▸ **What is being asked**: The line containing "You are a GUI" marks the start; please restate exactly that line and only the lines following it through the end of the material below.

---- Provided entries

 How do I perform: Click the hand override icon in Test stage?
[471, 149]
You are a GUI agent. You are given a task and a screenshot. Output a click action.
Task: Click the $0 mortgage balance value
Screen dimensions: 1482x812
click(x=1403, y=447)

--------

▸ **Result of the task**:
You are a GUI agent. You are given a task and a screenshot. Output a click action.
Task: Click the $0 mortgage balance value
Screen dimensions: 1482x812
click(x=1403, y=447)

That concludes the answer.